#### [Task statement]
Where does the word "will" appear in the entries below? Copy each line that holds it.

(Saved data entries)
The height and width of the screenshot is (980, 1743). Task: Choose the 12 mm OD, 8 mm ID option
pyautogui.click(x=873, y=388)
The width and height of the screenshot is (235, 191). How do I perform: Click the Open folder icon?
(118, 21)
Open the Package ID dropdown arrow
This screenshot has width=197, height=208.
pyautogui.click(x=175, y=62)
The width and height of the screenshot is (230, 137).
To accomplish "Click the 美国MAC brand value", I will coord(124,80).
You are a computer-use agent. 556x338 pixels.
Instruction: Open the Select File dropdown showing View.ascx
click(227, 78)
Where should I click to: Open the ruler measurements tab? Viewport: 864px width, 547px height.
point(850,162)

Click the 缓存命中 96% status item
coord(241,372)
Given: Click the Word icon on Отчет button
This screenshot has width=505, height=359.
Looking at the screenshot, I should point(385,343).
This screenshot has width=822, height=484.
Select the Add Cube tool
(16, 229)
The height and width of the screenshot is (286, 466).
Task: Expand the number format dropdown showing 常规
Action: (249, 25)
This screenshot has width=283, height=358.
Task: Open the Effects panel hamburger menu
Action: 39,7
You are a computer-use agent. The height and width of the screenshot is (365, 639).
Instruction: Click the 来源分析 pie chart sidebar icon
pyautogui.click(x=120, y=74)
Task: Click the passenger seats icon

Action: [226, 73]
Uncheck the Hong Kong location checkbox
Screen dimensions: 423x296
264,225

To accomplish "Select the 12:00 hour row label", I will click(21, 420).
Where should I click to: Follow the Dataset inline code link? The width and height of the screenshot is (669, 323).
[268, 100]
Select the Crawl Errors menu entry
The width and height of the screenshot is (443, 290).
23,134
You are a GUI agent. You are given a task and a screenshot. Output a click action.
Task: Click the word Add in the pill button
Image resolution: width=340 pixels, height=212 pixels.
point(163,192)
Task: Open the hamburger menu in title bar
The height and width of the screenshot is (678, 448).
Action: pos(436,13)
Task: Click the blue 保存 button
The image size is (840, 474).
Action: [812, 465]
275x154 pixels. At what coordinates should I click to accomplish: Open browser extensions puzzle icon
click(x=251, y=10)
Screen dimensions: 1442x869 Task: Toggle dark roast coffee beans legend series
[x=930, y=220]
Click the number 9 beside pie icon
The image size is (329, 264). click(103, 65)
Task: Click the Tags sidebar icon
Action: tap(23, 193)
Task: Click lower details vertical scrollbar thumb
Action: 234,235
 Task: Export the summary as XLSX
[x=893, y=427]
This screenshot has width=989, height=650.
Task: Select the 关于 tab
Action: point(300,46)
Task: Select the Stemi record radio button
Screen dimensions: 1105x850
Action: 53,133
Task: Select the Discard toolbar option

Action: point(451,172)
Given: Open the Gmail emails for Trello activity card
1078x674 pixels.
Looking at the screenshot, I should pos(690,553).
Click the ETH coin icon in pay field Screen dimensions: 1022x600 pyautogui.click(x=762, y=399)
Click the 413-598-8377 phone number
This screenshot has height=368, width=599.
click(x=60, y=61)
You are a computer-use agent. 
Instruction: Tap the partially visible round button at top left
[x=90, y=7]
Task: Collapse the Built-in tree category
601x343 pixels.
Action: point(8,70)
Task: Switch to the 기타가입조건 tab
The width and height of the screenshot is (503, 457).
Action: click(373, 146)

#### [Solution below]
To accomplish "Click the 美国MAC brand value", I will coord(124,80).
To accomplish "Select the 12:00 hour row label", I will click(21, 420).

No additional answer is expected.